This Article examines the geographic dimension of equal protection analysis. Whether a law violates the Equal Protection Clause generally depends on what level of scrutiny a court applies in reviewing that law. Laws that employ suspect classifications are subjected to heightened scrutiny. Whether a classification is suspect depends in part on whether the group targeted by the challenged law is politically powerless. Many judges refuse to treat sexual orientation as a suspect classification by asserting that gay men and lesbians are not politically powerless. It is puzzling that judges claim that gay men and lesbians have so much political power given that the federal government, most state governments, and hundreds of local governments have enacted and maintained laws to discriminate against gay people. Using the debate over whether anti-gay laws should be subject to heightened scrutiny, this Article shows how courts generally have mishandled the geographic aspect of the political power inquiry.

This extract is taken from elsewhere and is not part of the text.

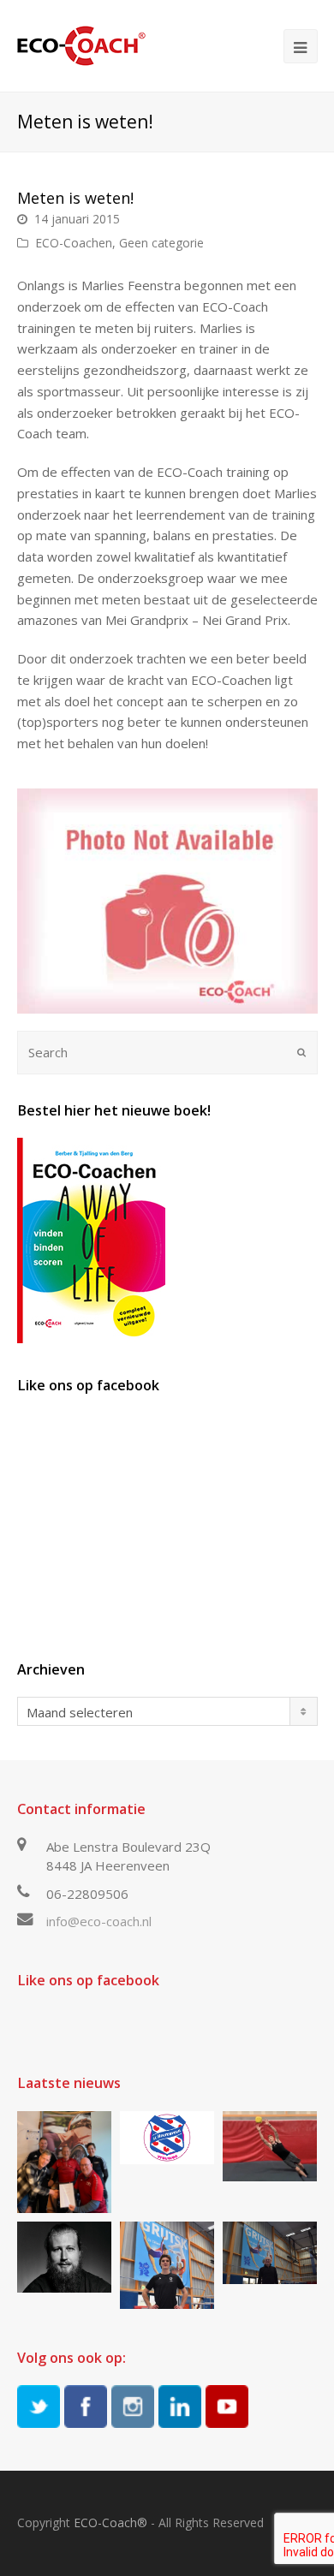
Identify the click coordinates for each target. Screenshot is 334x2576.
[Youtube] (227, 2406)
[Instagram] (132, 2406)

States vary wildly in their treatment of gay people, with some states including sexual orientation in their nondiscrimination laws and other states maintaining a litany of explicitly anti-gay laws. This indicates that gay people may have political power to protect their interests in some parts of the country but not in others. Courts fail to appreciate these regional variations in political power when determining for equal protection purposes whether gays have political power. Indeed, many courts deciding the constitutionality of anti-gay laws have relied on evidence of political power in faraway geographic areas that are irrelevant to the political process that produced the particular anti-gay law being challenged. For example, when evaluating equal protection challenges to anti-gay state laws, courts often find that gays have political power—and thus do not qualify for heightened scrutiny—by pointing to gay-protective laws in other states. This makes little sense. The fact that the California legislature does a relatively good job of protecting gay rights should not mean that anti-gay legislation in Oklahoma gets substantial judicial deference. This approach essentially punishes gay Oklahomans for the political victories achieved by Californians.
The Article concludes by considering the legal implications of these geographic issues for equal protection analysis. Given the need for uniform application of equal protection analysis across the nation, the most prudent approach is to eliminate the political power inquiry altogether. Several scholars have criticized courts for applying the political powerlessness factor in equal protection analysis inconsistently and without a proper measurement tool. Ultimately, this Article adds an additional reason to abandon the political power factor.